━━━━━ Source material ━━━━━

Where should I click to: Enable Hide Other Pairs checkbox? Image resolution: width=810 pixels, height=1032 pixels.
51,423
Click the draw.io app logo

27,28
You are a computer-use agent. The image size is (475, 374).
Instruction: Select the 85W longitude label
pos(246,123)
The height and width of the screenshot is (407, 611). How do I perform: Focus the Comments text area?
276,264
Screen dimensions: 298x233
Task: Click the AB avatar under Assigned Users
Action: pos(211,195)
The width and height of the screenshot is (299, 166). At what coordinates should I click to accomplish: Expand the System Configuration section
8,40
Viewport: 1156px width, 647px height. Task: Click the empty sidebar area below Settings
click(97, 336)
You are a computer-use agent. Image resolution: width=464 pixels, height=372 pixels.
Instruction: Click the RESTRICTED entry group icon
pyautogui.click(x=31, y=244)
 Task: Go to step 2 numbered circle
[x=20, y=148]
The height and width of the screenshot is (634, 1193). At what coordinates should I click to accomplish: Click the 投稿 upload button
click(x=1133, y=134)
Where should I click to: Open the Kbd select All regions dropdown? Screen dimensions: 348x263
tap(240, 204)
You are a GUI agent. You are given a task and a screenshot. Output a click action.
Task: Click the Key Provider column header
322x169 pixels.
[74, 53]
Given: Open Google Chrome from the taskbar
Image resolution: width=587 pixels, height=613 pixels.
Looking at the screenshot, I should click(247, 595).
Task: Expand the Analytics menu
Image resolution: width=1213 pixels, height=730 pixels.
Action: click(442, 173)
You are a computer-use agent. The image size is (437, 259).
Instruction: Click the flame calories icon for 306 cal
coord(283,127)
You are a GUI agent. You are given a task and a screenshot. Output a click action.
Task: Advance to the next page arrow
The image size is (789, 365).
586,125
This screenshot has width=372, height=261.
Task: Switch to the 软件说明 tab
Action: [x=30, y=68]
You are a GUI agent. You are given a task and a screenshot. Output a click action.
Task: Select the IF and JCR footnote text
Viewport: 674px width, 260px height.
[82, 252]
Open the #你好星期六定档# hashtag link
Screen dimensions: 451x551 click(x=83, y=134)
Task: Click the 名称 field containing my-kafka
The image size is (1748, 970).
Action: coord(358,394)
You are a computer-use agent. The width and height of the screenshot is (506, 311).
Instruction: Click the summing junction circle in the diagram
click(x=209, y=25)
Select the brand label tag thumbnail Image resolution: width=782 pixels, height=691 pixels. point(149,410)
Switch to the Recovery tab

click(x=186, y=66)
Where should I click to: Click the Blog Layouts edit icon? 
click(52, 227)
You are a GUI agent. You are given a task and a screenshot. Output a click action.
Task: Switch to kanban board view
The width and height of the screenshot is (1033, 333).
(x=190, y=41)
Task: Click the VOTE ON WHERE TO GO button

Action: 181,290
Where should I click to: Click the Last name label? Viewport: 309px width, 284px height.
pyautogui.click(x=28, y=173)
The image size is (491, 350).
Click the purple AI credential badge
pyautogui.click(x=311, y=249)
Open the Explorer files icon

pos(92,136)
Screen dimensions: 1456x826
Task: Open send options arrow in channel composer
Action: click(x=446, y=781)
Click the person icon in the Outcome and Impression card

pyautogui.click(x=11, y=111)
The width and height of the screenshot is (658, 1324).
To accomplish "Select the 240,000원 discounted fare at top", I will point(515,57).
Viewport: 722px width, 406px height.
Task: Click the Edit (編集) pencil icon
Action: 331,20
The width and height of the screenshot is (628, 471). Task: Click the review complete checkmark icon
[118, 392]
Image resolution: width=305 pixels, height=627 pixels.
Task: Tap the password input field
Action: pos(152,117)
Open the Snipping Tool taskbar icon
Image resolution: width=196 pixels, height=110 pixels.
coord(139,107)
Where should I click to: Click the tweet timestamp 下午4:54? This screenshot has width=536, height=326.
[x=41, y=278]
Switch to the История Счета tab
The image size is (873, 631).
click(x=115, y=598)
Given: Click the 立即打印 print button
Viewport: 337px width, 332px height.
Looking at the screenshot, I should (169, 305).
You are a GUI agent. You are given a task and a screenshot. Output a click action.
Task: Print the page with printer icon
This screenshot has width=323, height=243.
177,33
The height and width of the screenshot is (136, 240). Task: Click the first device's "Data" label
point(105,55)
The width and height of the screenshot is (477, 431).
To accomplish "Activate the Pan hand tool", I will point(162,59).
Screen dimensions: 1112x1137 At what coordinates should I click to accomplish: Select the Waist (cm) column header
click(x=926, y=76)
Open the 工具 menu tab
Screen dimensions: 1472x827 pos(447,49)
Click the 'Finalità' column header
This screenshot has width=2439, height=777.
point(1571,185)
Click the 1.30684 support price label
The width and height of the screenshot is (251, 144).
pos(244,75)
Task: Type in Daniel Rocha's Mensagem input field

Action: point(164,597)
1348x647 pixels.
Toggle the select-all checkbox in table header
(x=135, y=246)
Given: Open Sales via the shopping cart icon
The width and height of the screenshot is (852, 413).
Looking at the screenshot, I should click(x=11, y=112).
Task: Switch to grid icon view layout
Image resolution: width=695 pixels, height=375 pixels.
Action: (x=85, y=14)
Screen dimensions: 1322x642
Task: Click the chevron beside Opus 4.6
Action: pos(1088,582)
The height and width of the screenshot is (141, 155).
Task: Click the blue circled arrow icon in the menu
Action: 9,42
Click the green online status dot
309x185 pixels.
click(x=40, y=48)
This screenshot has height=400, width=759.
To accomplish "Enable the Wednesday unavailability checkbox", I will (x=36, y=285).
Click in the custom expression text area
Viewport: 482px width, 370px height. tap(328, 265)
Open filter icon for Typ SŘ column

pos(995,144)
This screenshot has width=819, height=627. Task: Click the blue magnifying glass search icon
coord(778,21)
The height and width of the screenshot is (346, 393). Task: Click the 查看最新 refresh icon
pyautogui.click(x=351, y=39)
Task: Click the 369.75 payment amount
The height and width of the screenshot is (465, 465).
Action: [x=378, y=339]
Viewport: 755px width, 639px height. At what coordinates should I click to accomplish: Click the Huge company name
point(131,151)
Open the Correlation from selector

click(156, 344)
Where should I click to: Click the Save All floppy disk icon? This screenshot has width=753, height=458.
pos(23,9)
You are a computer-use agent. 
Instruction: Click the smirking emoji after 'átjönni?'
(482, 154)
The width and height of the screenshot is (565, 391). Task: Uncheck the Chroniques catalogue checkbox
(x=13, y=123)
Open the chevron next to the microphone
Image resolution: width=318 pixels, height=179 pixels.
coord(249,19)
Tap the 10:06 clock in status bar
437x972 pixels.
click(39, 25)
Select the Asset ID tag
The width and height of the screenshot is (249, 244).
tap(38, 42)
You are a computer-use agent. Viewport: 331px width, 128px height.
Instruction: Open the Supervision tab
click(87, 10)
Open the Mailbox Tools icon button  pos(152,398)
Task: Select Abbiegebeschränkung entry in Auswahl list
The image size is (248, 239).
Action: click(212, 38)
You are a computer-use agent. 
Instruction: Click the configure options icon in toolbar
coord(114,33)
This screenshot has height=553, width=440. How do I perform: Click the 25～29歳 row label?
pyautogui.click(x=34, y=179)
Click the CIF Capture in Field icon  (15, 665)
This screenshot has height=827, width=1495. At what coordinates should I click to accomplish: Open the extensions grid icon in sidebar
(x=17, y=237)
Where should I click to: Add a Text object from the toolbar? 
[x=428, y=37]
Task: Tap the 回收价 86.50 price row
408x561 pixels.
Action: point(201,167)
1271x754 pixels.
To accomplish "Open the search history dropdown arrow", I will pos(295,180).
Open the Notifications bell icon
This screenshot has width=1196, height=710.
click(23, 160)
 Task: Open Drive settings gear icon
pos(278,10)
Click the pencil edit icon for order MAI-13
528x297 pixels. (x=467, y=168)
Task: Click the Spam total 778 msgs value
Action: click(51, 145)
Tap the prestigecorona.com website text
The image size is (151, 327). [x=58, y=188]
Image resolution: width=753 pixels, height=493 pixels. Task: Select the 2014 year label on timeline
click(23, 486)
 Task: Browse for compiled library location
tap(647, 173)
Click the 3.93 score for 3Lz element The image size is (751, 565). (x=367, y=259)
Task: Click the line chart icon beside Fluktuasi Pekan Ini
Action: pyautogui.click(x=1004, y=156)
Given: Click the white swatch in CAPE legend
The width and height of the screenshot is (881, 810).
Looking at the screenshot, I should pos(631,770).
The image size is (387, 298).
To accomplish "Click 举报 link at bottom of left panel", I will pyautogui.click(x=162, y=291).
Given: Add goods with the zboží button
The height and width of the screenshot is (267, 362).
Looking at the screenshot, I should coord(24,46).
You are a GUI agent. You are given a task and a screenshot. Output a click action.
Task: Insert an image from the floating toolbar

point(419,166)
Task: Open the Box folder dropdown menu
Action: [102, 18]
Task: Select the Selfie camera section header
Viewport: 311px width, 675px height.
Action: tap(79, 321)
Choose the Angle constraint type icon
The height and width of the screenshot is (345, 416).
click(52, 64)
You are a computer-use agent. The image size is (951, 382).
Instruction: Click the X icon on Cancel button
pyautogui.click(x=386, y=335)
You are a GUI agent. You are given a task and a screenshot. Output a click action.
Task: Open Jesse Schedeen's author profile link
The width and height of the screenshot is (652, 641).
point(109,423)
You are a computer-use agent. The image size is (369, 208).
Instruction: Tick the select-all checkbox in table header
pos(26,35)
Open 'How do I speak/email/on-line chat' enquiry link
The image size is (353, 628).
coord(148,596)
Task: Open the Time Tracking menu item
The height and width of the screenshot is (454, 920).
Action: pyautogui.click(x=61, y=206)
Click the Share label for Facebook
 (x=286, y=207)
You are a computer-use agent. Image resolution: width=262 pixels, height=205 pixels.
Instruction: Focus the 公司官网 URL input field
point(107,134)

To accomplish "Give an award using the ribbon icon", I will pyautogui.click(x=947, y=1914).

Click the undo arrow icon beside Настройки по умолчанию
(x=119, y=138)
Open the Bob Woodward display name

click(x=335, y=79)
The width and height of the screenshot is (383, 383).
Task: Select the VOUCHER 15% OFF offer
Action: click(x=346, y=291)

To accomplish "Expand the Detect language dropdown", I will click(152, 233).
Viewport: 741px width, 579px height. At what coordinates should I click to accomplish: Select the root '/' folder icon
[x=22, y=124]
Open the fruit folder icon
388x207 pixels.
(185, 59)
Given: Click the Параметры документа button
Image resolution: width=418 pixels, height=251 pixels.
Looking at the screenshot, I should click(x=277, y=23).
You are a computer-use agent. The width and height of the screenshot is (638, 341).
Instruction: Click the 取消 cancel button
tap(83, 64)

━━━━━

▶ **Work request**:
Would you quote, exactly and only, the lines from the one containing "You are a computer-use agent. Image resolution: width=262" to the end of the entries?

▶ **Output of the task**:
You are a computer-use agent. Image resolution: width=262 pixels, height=205 pixels.
Instruction: Focus the 公司官网 URL input field
point(107,134)

To accomplish "Give an award using the ribbon icon", I will pyautogui.click(x=947, y=1914).

Click the undo arrow icon beside Настройки по умолчанию
(x=119, y=138)
Open the Bob Woodward display name

click(x=335, y=79)
The width and height of the screenshot is (383, 383).
Task: Select the VOUCHER 15% OFF offer
Action: click(x=346, y=291)

To accomplish "Expand the Detect language dropdown", I will click(152, 233).
Viewport: 741px width, 579px height. At what coordinates should I click to accomplish: Select the root '/' folder icon
[x=22, y=124]
Open the fruit folder icon
388x207 pixels.
(185, 59)
Given: Click the Параметры документа button
Image resolution: width=418 pixels, height=251 pixels.
Looking at the screenshot, I should click(x=277, y=23).
You are a computer-use agent. The width and height of the screenshot is (638, 341).
Instruction: Click the 取消 cancel button
tap(83, 64)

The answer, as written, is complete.